The graphs above give us a visualization between the realtiship between each of our features. We see for the most part that the features do not show and trends. The two features that do show somewhat of a relationship visuallly is Skin thickness and BMI. This would makes sense as the higher the body mass the higher the thickness of skin would be for the most part. 

Looking back at our previous at the correlation graph from before we see that Skin Thickness and BMI have a Pearson correlation of 0.41, meaning they do not cause multicollinearity in our model. 

Here we further split our data set into our X and y for both the training and test

In [12]:
X_train = train_df.drop(columns = ['Outcome'])
y_train = train_df['Outcome']
X_test = test_df.drop(columns = ['Outcome'])
y_test = test_df['Outcome']

We have created a Dummy Classifier to act as our base line for conductin our analysis.
The Dummy Baseline gives us a score of around 0.6648

In [25]:
dummy_clf = DummyClassifier()
mean_cv_score = cross_val_score(dummy_clf, 
                                X_train,
                                y_train).mean()
mean_cv_score

np.float64(0.6647975077881619)

We will be using a Logistic Regression model to do our classification. Since our features have outliers it would be best to use a StandardScaler() to normalize the feature values before fitting the model to them.

In [41]:
log_pipe=make_pipeline(StandardScaler(), LogisticRegression(max_iter=2000,
random_state=123))

We optimze the hyperparamter 'C' for our logistic regression using a random search

In [42]:
np.random.seed(123)
param_dist = {
    "logisticregression__C": [10**i for i in range(-5,15)] 
}

In [43]:
random_search = RandomizedSearchCV(log_pipe,param_dist,
                                   n_iter=20,
                                   n_jobs=-1,
                                   return_train_score=True,
                                   random_state=123)
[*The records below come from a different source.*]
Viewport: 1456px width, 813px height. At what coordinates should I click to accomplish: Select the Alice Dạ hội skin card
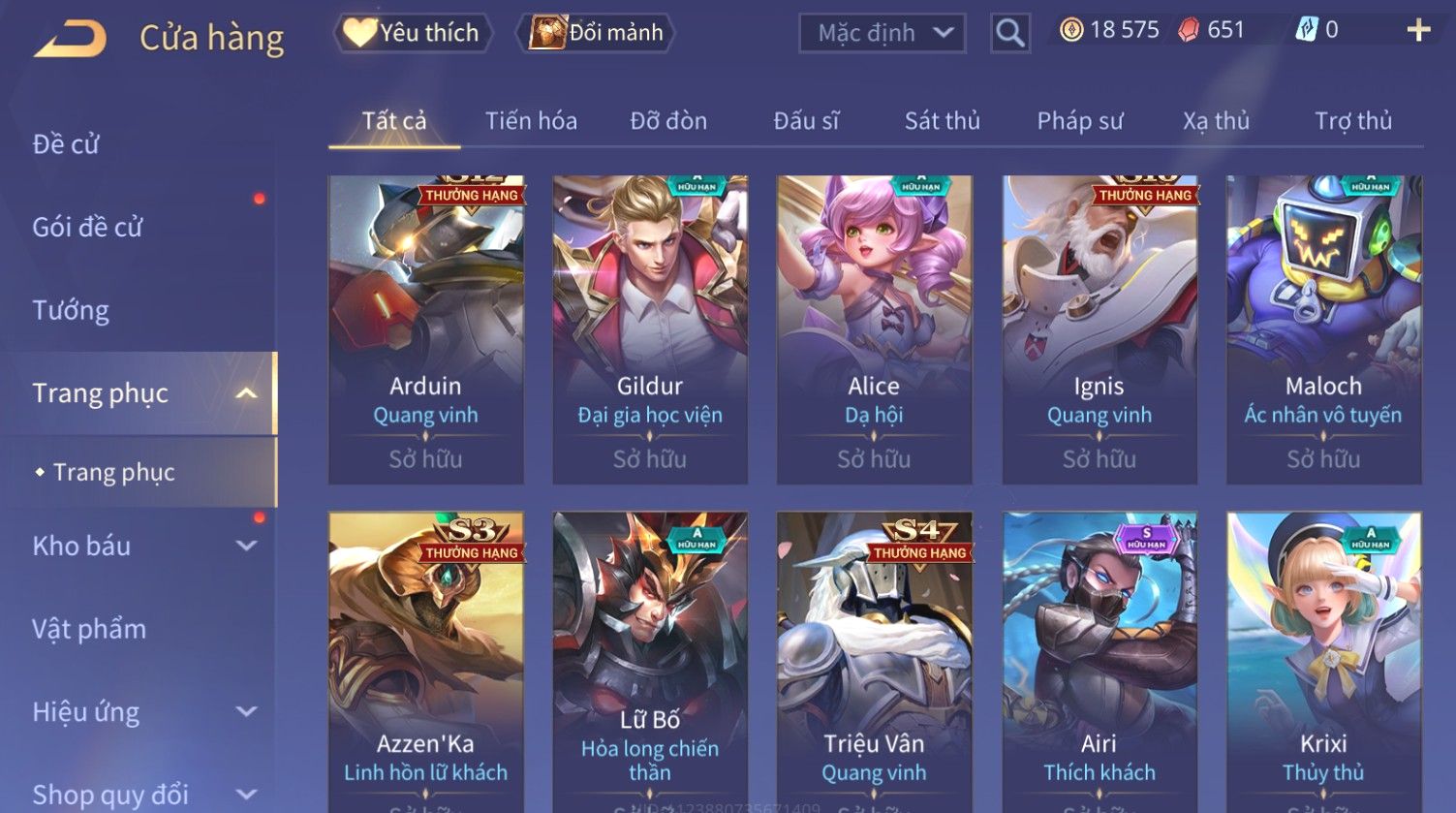tap(874, 329)
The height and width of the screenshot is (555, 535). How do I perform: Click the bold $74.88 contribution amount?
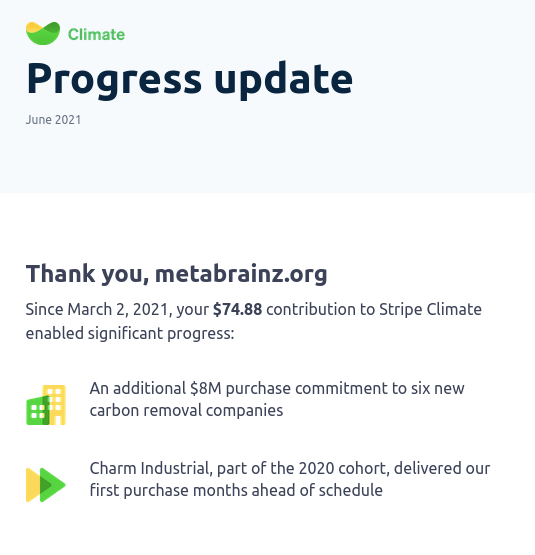coord(237,309)
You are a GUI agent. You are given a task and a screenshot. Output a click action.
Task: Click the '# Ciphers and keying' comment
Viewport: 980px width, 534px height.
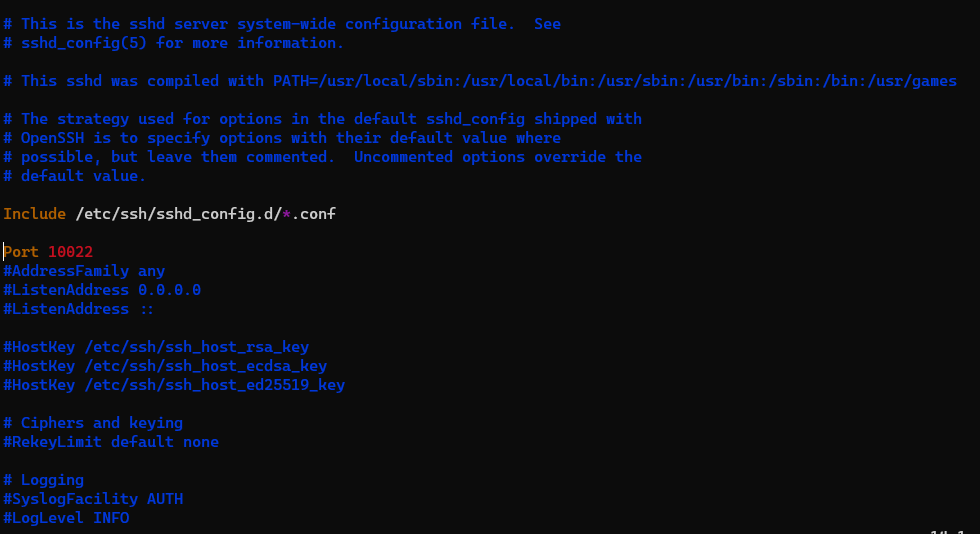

random_search.fit(X_train,y_train)

We find out best parameter value for our hyperparameter `C` that we will use in our model

In [44]:
best_params = random_search.best_params_ 
best_params

{'logisticregression__C': 10}

In [45]:
pd.DataFrame(random_search.cv_results_).sort_values(
    "rank_test_score").head(3)[["mean_test_score",
                                "mean_train_score"]]

Unnamed: 0,mean_test_score,mean_train_score
9,0.761717,0.771416
17,0.761717,0.771416
16,0.761717,0.771416